Why is it important to measure the Bolt Clamping Force?
By measuring the clamp force one can be sure that proper preloading forces were exerted to the bolted joint so that it will be better able to support varying service loads. Inaccurate or insufficient clamping force can result in structural failures, which can lead to catastrophic consequences. For example, if a bolt in a bridge or building is not tightened sufficiently, the structure can collapse, causing severe damage and loss of life.

Measuring the clamping force of a bolt also allows for proper maintenance and repair of machines and structures. Over time, bolts can loosen or stretch, causing the clamping force to decrease. Regular measurements of the bolt clamping force can alert engineers and maintenance personnel to potential issues and help prevent failures.

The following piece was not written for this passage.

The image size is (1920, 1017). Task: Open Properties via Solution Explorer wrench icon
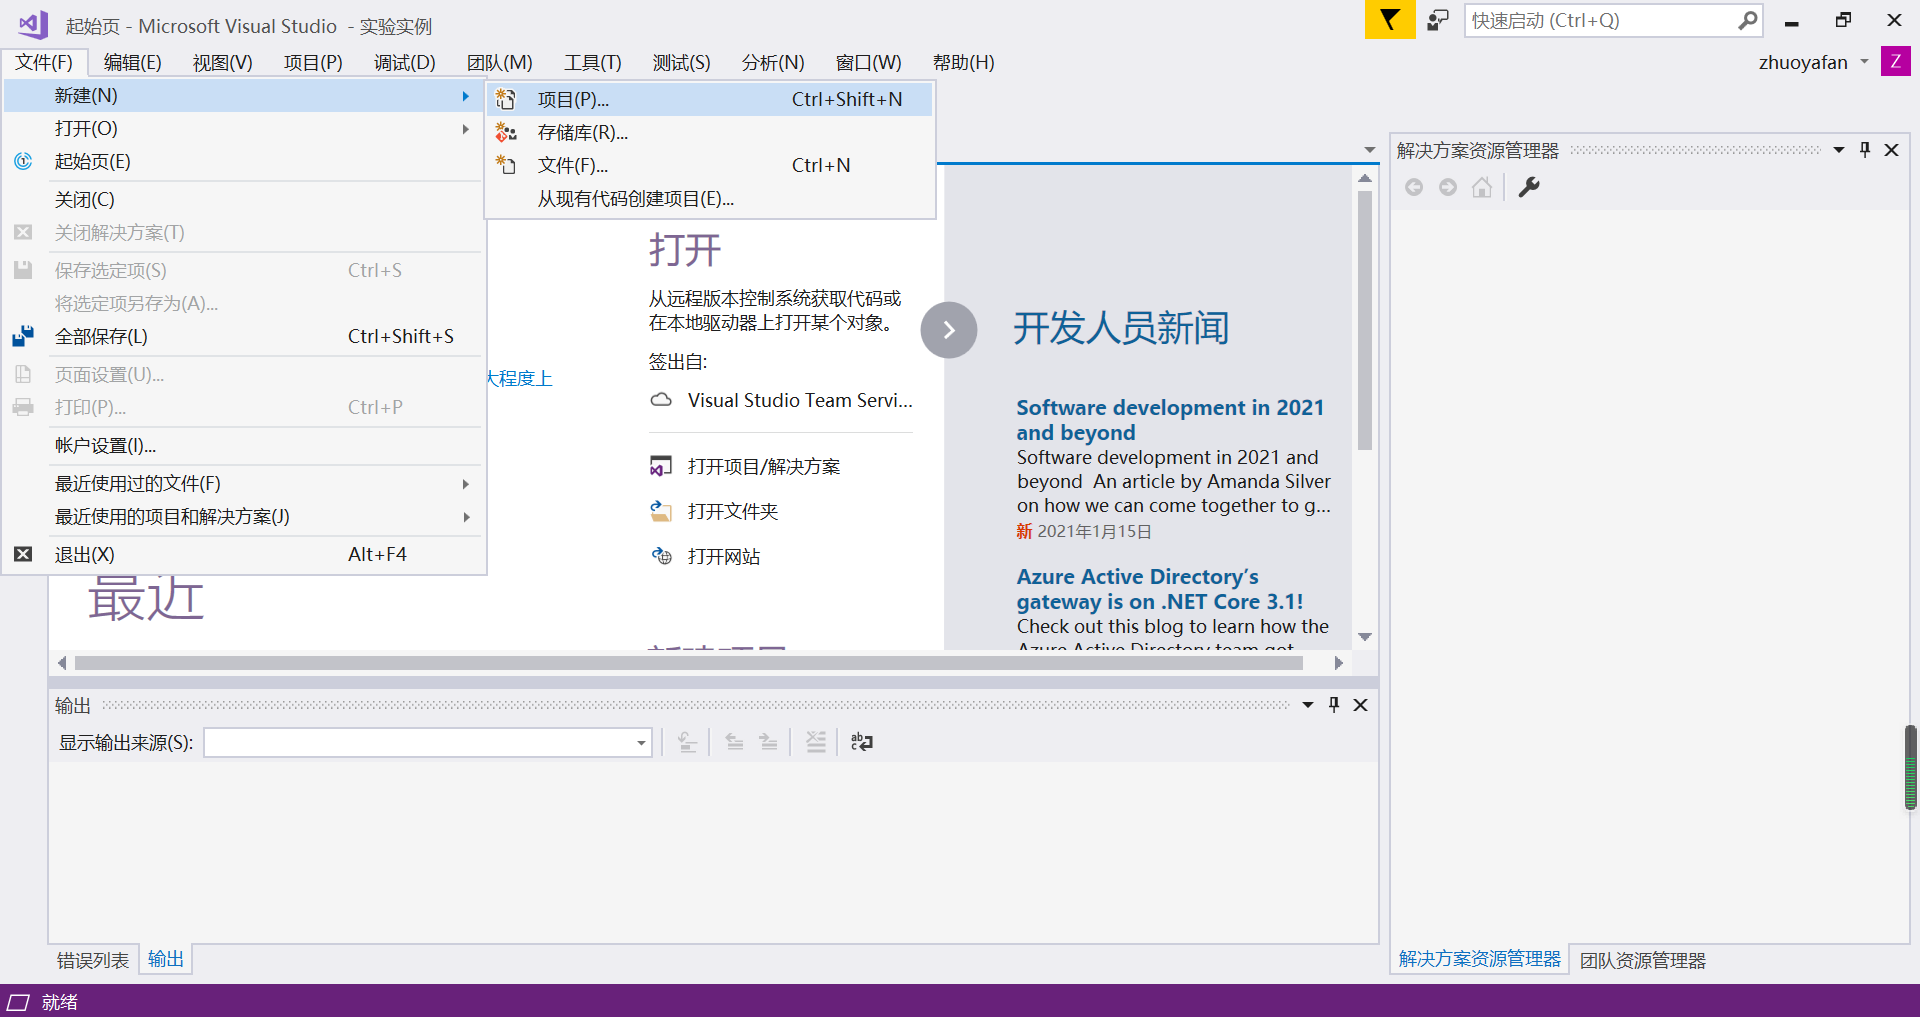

How Load Cells can be used in this application?
There are various factors to consider when applying load cell sensors to measure the clamping force of a bolt. First, the load cell must be properly assembled in the fixturing elements to ensure accurate measurements. The load cell must be mounted in a way that ensures it is not subject to external forces or vibrations that could affect the bolt load measurement. This requires proper load cell geometry specification that matches the bolt and nut mechanical requirements. Additionally, the load cell must be mounted to allow easy access to the bolt or fastener being measured for future maintenance and replacement.

Second, the load cell must be properly calibrated to ensure accurate measurements. Calibration is typically done using a known weight or force, and the load cell output is adjusted to match the known value. FUTEK offers an accredited A2LA load and torque calibration lab to ensure our products are shipped with proper calibration.

Last but not least, it is important to consider the effects of thread friction and underhead friction when using load cells to measure a bolt's clamping force. These friction forces can significantly affect the accuracy of the bolt load measurement and must be properly accounted for when interpreting the load cell output.

FUTEK's Donut/Thru Hole Load Cells are major players when measuring the tightening of the load directly. Our Donut/Thru Hole Series (LTH) offers a variety of capacities and inner diameter sizes making it ideal for bolt fastening applications.

Why is it important to measure the clamping force in metal die-casting applications?

Die Casting clamping force is the force applied to a mold by the clamping unit of the die-casting machine. Using load cells to measure mold clamping forces is critical for three reasons:

• It helps ensure that the mold remains closed during the casting process, preventing any molten metal from escaping and causing safety hazards or defective parts. The clamping force also ensures that the mold halves remain aligned, preventing any warpage or distortion of the final product;
• It helps identify any issues with the mold or machine that could affect the casting process. For example, if the clamping force is not sufficient, it may indicate that the mold is worn or damaged, or that the machine needs maintenance or repair.
• Proper mold clamping force is necessary to achieve consistent casting quality and reduce scrap rates. If the force is too low, it may result in flash, where molten metal seeps out between the mold halves, or cold shuts, where the metal solidifies before filling the mold cavity completely. Both of these defects can result in scrapped parts and increased production costs.